Simon Penney, HMTC for Middle East, spent most of his career working in the Middle East and Africa, most recently as head of wholesale and international banking at First Gulf Bank.

 

 


Crispin Simon, HMTC for South Asia, spent 20 years as chief executive of medical technology companies operating in the fields of cardiology, cancer and neurological rehabilitation.

 

 

 

 


Joanna Crellin, HMTC for Latin America, joined DIT’s predecessor UKTI in 2015, and has worked for government since 2001 in a number of roles within the business department and Treasury covering issues as diverse as nuclear decommissioning, social enterprise and corporate finance.

 

 

 

 


Richard Burn, HMTC for China, was the first HMTC to be appointed. He has worked for many international companies in China including Diageo, APCO and investment consultancy Batey Burn.

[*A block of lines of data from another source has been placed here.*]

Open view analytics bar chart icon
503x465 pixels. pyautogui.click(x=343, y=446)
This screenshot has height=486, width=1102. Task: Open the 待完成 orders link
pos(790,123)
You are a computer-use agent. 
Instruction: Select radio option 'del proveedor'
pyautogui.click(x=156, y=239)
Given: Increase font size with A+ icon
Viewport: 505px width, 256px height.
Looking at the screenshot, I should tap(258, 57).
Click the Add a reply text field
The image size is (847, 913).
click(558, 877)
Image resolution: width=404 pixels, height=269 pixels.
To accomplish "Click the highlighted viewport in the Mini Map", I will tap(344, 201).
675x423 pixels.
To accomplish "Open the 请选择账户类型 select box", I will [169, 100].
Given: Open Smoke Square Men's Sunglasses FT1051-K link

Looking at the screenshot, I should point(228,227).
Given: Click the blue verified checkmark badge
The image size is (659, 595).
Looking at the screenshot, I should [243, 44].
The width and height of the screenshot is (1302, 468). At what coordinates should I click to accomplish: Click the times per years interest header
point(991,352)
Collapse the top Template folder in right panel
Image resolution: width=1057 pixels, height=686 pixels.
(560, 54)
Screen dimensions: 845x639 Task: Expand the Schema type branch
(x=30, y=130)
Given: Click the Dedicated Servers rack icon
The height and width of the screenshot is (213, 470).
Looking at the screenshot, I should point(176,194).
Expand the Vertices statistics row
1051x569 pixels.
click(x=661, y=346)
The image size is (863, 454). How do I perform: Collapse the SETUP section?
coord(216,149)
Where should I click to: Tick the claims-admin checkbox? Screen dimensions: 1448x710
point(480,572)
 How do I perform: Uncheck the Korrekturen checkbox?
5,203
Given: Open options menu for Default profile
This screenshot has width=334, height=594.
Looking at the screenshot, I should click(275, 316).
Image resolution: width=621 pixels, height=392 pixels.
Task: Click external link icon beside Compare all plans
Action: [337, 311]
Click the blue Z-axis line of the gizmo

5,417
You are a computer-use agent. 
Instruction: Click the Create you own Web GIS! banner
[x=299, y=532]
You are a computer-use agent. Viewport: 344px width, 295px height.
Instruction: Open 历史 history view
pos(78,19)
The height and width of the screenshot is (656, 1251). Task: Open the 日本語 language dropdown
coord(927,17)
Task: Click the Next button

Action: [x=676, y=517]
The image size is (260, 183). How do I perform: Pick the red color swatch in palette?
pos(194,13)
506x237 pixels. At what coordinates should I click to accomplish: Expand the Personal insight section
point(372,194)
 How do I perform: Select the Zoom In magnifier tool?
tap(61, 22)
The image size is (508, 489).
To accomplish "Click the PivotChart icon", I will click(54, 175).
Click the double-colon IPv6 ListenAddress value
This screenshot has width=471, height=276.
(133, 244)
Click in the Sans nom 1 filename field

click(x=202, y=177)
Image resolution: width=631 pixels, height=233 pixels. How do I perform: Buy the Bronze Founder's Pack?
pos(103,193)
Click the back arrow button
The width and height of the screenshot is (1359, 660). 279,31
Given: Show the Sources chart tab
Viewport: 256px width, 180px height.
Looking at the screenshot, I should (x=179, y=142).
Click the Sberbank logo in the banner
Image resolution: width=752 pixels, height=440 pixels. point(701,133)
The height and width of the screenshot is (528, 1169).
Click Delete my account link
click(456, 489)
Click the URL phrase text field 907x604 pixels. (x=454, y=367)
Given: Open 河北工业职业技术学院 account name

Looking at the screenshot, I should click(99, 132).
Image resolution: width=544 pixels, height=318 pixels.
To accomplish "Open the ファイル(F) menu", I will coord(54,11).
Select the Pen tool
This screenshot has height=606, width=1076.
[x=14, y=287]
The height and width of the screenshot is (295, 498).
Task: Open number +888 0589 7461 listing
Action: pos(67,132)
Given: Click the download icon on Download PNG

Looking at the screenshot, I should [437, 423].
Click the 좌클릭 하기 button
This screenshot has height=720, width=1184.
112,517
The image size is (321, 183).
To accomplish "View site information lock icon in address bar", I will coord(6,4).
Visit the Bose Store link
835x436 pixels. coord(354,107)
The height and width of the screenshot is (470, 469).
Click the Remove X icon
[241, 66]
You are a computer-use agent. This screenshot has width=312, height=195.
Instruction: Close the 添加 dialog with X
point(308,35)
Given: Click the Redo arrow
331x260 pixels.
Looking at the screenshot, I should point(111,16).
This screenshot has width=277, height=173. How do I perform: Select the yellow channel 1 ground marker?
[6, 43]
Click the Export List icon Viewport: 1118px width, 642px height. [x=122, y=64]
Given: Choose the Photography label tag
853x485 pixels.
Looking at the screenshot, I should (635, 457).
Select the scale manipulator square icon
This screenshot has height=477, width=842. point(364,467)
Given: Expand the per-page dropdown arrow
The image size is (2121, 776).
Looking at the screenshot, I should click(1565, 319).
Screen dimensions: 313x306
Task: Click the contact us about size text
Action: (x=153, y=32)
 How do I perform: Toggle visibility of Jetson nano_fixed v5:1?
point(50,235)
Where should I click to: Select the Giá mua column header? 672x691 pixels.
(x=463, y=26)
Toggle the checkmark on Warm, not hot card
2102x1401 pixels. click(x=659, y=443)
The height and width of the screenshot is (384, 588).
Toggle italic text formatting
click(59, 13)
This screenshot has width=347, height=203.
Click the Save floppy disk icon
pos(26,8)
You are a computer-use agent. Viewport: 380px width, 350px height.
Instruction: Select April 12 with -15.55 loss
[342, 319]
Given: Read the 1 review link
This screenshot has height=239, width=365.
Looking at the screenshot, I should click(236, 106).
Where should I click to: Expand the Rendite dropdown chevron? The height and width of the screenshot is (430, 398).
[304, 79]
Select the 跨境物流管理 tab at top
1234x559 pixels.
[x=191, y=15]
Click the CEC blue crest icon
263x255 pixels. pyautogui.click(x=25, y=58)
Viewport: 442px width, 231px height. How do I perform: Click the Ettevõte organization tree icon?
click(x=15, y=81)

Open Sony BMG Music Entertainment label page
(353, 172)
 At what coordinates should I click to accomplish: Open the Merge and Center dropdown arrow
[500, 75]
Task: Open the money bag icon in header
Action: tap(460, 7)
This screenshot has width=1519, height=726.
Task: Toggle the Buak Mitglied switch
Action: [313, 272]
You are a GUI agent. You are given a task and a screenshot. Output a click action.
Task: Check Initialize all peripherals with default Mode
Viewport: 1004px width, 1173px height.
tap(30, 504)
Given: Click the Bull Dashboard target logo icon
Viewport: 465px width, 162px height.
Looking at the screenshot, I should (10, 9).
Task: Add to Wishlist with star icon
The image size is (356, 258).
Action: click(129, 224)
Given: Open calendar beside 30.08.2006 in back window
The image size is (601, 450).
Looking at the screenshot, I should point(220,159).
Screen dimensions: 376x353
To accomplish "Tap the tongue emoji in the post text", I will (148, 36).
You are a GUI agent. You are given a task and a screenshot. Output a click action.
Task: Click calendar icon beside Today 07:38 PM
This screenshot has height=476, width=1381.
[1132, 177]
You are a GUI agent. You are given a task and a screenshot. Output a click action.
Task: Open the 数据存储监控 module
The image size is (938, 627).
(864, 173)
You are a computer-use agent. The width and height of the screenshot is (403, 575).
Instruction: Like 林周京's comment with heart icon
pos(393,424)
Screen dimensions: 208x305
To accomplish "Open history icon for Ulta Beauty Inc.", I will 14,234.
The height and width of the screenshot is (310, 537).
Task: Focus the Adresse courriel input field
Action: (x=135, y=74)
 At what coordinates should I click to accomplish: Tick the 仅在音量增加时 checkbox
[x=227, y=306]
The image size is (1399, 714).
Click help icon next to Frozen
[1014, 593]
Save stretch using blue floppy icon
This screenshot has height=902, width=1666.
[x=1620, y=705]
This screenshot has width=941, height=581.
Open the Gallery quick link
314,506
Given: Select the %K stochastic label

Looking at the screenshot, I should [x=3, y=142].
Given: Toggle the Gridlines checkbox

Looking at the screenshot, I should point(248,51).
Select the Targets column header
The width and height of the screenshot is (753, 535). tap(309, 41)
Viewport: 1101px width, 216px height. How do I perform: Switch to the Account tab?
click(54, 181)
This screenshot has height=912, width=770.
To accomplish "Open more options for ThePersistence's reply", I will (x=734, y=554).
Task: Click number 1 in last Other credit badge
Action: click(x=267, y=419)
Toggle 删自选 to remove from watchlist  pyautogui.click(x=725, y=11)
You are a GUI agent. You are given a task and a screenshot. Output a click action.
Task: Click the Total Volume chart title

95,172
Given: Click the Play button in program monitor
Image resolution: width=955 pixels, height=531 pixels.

He has also worked previously as a civil servant, including as private secretary to Edward Heath.

 

 


Judith Slater, HMTC for Eastern Europe and Central Asia, was most recently the British consul general in Istanbul, having held a number of other overseas postings including stints as deputy high commissioner in South Africa and Singapore. Slater has also worked as private secretary to the Foreign Office minister responsible for relations with Asia.

 

 


Antony Phillipson, HMTC for North America, was previously director of trade partnerships in DExEU. His previous roles include postings in Washington, working as private secretary to Tony Blair, and high commissioner to Singapore.

 

 

 

 


Natalie Black, HMTC for Asia Pacific, joined DIT from No 10, where she was deputy head of the policy unit. Before this she worked in the Cabinet Office’s Office of Cyber Security and Information Assurance. Before joining the civil service, she was a management consultant, and as chief of staff to the director of security at the London 2012 Olympics and Paralympic Games.

 

 

 


Andrew Mitchell, HMTC for Europe, was most recently the director of a British creative and communications agency with clients including Olympic bid cities and major Games hosts. He has previously held leadership positions in the FCO including as lead director for the work on economic and trade issues and spent four years as the British ambassador to Sweden.